A study of dogs with dilated cardiomyopathy showed that omega-3 fatty acid supplementation increases survival time and reduces clinical signs (SLUPE & al, 2008).
Omega-3 fatty acids are also effective in preventing atrial fibrillation (MAYYAS & al, 2011 ; RAMADEEN & al, 2012).
A study involving dogs with dermatological problems such as atopic dermatitis and allergies found that the administration of omega-3 fatty acids significantly reduced their scores for lesions (erythema, alopecia, hyperpigmentation, excoriation) and for pruritus, and improved the animals’ condition (PALMEIRO & al, 2015 ; SHMALBERG, 2017).
Supplementation with omega-3 fatty acids has been found to improve the clinical signs of keratoconjunctivitis sicca (also known as dry eye syndrome), a chronic inflammatory disease that is very common in small dogs (SILVA & al, 2018).
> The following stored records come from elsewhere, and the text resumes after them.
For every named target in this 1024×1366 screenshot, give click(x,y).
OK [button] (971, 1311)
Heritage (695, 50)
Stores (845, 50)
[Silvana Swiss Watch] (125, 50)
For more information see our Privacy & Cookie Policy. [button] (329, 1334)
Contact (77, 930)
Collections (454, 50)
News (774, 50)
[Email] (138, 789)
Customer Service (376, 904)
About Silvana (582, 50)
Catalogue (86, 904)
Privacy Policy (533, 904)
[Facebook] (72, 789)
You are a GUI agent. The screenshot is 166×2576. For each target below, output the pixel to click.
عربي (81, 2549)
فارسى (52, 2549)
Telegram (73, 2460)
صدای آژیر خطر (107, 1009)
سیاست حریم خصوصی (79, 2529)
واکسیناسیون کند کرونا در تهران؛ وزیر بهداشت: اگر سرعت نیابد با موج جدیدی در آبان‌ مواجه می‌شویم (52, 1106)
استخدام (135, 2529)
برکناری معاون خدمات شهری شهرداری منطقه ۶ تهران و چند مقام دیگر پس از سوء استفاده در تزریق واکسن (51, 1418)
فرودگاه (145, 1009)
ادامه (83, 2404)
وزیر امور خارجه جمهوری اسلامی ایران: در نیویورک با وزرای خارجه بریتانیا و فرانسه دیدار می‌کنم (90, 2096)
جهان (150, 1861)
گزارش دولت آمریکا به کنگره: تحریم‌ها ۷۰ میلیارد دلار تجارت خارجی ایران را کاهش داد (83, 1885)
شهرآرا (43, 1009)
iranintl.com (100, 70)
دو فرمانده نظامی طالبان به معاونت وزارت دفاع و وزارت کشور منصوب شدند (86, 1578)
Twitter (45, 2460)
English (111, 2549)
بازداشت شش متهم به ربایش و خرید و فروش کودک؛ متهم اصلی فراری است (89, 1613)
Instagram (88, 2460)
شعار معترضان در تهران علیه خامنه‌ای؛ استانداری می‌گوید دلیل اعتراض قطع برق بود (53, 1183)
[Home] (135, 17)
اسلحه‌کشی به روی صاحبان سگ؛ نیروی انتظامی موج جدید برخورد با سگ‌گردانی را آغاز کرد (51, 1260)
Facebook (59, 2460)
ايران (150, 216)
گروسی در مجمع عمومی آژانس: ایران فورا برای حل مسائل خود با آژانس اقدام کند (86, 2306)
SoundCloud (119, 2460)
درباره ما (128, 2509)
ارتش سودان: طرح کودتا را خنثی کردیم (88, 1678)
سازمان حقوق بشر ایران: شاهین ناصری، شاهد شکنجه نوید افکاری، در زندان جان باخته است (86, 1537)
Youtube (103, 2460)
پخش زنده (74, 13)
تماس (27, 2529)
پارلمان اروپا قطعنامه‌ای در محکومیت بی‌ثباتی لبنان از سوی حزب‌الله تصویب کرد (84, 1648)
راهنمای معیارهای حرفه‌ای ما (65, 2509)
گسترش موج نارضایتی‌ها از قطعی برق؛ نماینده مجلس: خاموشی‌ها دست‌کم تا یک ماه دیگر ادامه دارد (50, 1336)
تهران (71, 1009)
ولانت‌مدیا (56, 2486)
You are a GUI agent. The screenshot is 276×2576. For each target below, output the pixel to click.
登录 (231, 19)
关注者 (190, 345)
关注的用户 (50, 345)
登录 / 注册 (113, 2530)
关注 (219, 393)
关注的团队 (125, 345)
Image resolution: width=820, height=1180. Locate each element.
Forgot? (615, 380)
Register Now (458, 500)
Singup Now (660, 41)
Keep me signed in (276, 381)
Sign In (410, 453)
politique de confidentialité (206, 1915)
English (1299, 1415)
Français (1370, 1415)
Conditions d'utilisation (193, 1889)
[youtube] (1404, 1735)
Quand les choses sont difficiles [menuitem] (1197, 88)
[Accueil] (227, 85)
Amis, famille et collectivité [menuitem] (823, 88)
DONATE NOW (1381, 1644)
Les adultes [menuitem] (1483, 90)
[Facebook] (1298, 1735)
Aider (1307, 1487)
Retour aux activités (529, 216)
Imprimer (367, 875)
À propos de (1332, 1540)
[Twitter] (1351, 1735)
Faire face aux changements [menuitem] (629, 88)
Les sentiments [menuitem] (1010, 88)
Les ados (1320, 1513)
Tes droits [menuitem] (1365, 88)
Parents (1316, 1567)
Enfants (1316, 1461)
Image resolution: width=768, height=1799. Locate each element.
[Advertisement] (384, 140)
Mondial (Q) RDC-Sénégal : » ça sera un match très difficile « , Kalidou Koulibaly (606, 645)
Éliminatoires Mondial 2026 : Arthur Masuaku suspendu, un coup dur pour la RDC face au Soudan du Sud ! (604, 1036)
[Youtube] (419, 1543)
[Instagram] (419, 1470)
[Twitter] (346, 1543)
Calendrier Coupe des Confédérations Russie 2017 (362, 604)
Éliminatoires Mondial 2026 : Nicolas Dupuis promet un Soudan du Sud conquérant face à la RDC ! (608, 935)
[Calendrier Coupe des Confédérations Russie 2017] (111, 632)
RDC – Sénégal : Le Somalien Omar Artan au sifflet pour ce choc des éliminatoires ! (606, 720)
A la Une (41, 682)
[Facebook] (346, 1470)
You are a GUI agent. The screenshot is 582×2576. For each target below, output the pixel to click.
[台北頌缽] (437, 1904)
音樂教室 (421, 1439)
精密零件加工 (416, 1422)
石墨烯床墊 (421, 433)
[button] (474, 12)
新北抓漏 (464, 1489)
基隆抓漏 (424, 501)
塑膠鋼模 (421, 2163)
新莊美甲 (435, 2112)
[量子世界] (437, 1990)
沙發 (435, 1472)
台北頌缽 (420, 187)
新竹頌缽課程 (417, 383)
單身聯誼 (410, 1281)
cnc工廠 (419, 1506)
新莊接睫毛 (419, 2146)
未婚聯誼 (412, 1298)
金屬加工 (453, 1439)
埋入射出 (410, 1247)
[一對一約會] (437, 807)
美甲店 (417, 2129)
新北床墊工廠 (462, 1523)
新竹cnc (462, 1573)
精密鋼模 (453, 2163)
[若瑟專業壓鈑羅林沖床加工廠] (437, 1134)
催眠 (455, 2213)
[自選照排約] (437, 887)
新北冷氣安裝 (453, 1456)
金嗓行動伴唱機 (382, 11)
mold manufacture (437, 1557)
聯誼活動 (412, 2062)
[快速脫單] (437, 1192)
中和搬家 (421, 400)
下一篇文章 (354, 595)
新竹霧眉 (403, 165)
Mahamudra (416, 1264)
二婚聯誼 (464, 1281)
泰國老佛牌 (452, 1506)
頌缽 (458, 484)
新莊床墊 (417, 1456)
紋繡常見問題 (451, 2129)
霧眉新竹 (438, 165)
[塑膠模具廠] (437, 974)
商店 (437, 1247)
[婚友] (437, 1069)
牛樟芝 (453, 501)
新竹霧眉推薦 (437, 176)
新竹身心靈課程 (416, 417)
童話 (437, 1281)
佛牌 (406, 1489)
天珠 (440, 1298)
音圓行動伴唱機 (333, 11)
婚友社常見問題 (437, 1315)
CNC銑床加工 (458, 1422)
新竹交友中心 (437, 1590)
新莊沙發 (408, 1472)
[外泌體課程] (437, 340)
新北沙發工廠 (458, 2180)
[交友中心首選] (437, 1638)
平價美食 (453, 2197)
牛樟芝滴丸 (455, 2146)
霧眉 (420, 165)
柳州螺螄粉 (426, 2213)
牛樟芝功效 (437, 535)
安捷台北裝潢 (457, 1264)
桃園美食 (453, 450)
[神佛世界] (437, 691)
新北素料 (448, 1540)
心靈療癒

In animals with kidney disease, supplementation with omega-3 fatty acids improves quality of life by reducing renal oxidative stress and the production of free radicals, thereby limiting further damage. A reduction in systemic arterial pressure and proteinuria has also been observed (BROWN & al, 2000 ; HU & al, 2017).
In both dogs and cats with impaired kidney function, omega-3 fatty acid supplements administered as part of a special diet can increase survival time by up to 20% and reduce kidney damage (BROWN & al, 1998 ; PLANTIGA & al, 2005).
DHA is essential for learning and for proper brain, visual and auditory development during foetal life and the first few months after birth in both humans and pets (ZICKER & al, 2012 ; KWOCHKA, 2017).
In older animals, omega-3 fatty acids have a neuroprotective effect and help to combat oxidative stress and inflammation, which are among the main causes of cerebral ageing and senile dementia in both dogs (PAN & al, 2018) and cats (PAN & al, 2013).